# Interest group forums > Pest Control Industry Forum >  Fumigation requirement for round-wood import

## maria

Hello everyone!

Our company is thinking to import softwood (pine) from overseas for crates production in SA. Do you know if fumigation regulations apply in that case. should fumigation be done on the exporter's or importer's territory?

best regards, 

Maria

----------


## Vincent

Hi Maria and Welcome :Thumbup: 

This is interesting because, I have to restore a pair of old chairs, similar to recliners (about 70yrs old) and have to export them to a friend who has moved to Cyprus. I was wondering the same, should they be fumigated and treated before export.

I understand that fumigation must be done from the exporters side, but not too sure if it's for everything.

----------


## HENK

All timber exported to another country needs to comply with the phytosanitary requirements of the importing country and in this case would need fumigation of the softwood poles. Once the timber is reworked into packaging material it falls within the ambit of the IPPC and under Ispm 15 which is specifically for packaging material and it would then have to undergo a full fumigation or Heat treatment and is then stamped to comply with international regulation by the fumigator in the export country.
Chairs do not fall into the Ispm 15 catagory but will have to be fumigated to comply with phytosanitary requirements of the importing country.
Henk Pottas
International Pest Management Consultants

----------


## maria

Thanks for a prompt and detailed reply Henk, 

but I'm still looking to find SA specific wood import requirements, as we do manufacture pallets here in SA. As far as I found it: there's no phytosanitary requirements for the wood, only ISPM 15 for the wood products. 

Maria









> All timber exported to another country needs to comply with the phytosanitary requirements of the importing country and in this case would need fumigation of the softwood poles. Once the timber is reworked into packaging material it falls within the ambit of the IPPC and under Ispm 15 which is specifically for packaging material and it would then have to undergo a full fumigation or Heat treatment and is then stamped to comply with international regulation by the fumigator in the export country.
> Chairs do not fall into the Ispm 15 catagory but will have to be fumigated to comply with phytosanitary requirements of the importing country.
> Henk Pottas
> International Pest Management Consultants

----------


## Dave A

> As far as I found it: there's no phytosanitary requirements for the wood, only ISPM 15 for the wood products.

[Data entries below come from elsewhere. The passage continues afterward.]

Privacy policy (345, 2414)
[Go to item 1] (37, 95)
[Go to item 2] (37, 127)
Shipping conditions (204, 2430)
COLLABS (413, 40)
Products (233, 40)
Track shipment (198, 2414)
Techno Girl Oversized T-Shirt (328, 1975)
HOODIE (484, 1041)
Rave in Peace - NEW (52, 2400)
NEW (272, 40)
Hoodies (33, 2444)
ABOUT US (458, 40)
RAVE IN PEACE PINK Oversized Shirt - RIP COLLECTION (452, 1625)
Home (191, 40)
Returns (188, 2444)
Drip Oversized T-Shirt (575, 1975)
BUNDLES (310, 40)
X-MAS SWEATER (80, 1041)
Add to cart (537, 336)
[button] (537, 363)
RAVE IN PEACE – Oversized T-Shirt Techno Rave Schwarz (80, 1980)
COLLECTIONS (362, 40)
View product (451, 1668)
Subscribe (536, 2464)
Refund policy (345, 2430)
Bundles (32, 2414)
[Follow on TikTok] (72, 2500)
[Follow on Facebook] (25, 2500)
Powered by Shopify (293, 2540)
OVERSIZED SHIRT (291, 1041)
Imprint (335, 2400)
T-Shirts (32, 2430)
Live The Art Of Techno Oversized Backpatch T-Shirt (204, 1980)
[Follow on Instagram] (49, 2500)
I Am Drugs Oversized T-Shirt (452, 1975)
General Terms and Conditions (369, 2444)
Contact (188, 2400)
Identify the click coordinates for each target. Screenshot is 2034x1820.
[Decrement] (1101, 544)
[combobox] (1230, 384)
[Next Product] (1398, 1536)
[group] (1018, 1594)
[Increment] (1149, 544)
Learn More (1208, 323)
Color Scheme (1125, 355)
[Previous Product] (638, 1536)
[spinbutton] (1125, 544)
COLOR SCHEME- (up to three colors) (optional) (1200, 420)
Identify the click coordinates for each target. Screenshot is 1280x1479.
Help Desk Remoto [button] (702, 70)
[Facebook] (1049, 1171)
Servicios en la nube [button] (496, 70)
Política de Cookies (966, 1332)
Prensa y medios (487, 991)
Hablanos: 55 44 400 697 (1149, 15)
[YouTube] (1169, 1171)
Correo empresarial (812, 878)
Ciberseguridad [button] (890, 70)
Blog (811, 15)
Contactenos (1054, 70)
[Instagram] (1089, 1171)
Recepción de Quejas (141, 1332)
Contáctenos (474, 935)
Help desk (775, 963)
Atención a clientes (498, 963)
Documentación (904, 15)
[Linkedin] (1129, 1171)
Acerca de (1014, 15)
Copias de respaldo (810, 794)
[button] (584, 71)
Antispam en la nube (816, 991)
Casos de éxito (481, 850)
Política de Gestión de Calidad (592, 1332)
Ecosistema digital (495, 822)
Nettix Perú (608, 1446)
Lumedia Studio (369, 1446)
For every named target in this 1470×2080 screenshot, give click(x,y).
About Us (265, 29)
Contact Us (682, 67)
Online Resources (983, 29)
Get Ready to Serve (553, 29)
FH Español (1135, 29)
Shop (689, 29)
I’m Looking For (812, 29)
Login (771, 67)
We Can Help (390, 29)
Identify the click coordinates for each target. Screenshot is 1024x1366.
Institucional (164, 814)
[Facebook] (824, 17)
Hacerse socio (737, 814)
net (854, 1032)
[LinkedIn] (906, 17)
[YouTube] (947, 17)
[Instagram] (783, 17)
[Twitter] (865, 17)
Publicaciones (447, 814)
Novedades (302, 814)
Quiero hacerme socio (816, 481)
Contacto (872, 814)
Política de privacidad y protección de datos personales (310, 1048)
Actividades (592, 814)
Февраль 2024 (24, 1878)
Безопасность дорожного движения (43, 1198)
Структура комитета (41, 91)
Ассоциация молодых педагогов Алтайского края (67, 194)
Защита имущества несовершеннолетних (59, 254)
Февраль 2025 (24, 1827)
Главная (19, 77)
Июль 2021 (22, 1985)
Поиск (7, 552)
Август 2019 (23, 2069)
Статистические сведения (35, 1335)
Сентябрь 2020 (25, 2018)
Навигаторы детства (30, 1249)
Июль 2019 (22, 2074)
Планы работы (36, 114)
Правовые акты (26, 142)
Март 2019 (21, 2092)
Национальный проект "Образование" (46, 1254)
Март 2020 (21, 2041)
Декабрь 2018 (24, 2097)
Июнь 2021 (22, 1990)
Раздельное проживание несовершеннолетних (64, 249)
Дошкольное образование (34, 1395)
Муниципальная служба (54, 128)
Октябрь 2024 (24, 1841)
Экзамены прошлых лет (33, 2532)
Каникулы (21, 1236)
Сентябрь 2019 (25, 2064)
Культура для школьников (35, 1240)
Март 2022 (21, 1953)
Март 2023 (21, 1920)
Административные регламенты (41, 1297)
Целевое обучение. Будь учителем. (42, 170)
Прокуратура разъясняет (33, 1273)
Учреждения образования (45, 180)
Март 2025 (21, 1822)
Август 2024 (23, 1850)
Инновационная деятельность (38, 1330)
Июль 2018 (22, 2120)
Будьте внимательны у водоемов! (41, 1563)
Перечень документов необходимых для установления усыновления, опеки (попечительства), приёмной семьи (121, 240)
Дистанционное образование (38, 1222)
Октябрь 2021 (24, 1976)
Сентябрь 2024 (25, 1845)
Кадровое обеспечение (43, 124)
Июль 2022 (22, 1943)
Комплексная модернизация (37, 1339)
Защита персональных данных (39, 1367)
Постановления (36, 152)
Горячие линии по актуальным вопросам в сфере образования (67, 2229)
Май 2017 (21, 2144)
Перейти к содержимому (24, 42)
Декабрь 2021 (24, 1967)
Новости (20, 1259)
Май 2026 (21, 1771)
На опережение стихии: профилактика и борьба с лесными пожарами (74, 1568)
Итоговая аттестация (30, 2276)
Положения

That was what stopped me from posting a reply earlier. I'm not aware of a phytosanitary clearance requirement for importation either, but it is a bit outside of my field.

I do recall that it is illegal to sell infested timber, though. I just can't find the relevant legislation. It's very old - promulgated somewhere between 1954 to 1956 with an amendment in 1978 from memory. This has been the undoing of many a second hand furniture dealer, because most often they end up footing the bill.

This ability to claim back on the sale of infested timber might extend beyond our borders. I've been called in a number of times on imported timber cases to express an expert opinion as to *when* the timber was first infested - this in support of a claim against the overseas supplier. However, I've never been privy to the legal foundation of those cases.

Perhaps I'm adding to the confusion, but personally I'd try to ensure your over-border supplier *did* supply a phytosanitary certificate for each shipment as first prize.

----------


## maria

Thanks Dave,

I'll ask our suppliers for certificates. 

your help is kindly appreciated. 

All the best, 

Maria

----------


## BigRed

I would suggest calling an import / export company or alternately a packing company. They are normally in the loop of what is legally required.

I doubt the restored chairs will look nice with the ISPM 15 stamp on the wood :Frown:  As far as I know this stamp has to be on the wood being exported, but then again I am sure in the case of furniture, there will be a concession

----------


## Dave A

> I doubt the restored chairs will look nice with the ISPM 15 stamp on the wood


There's the funny twist in this - ISPM 15 is about wood *packaging* material. If you take a look at the ISPM standards adopted by the IPPC, while wood-packaging material is regulated, when it comes to phytosanitary certificates the IPPC have only issued *guidelines* so far.

----------


## BigRed

Oh OK. Just seen them stamp ISPM 15 on each and every piece of wood used for crating / packaging / dunnage when we export stuff. Steel doesnt need a stamp :Wink:

----------


## Dave A

It's a bit crazy in a way. Originally in countries that worried about such things, all the attention was on timber products as goods when it came to ferrying around wood-destroying beasties. The packaging was ignored.

Now we've got this international convention on packaging material which is quite rigidly controlled while in many parts of the world, the attention to timber goods is far from where it should be. A reversal of sorts.

Comment about steel noted.  :Big Grin:  There's also a growing trend towards other alternatives, such as plastic pallets.

----------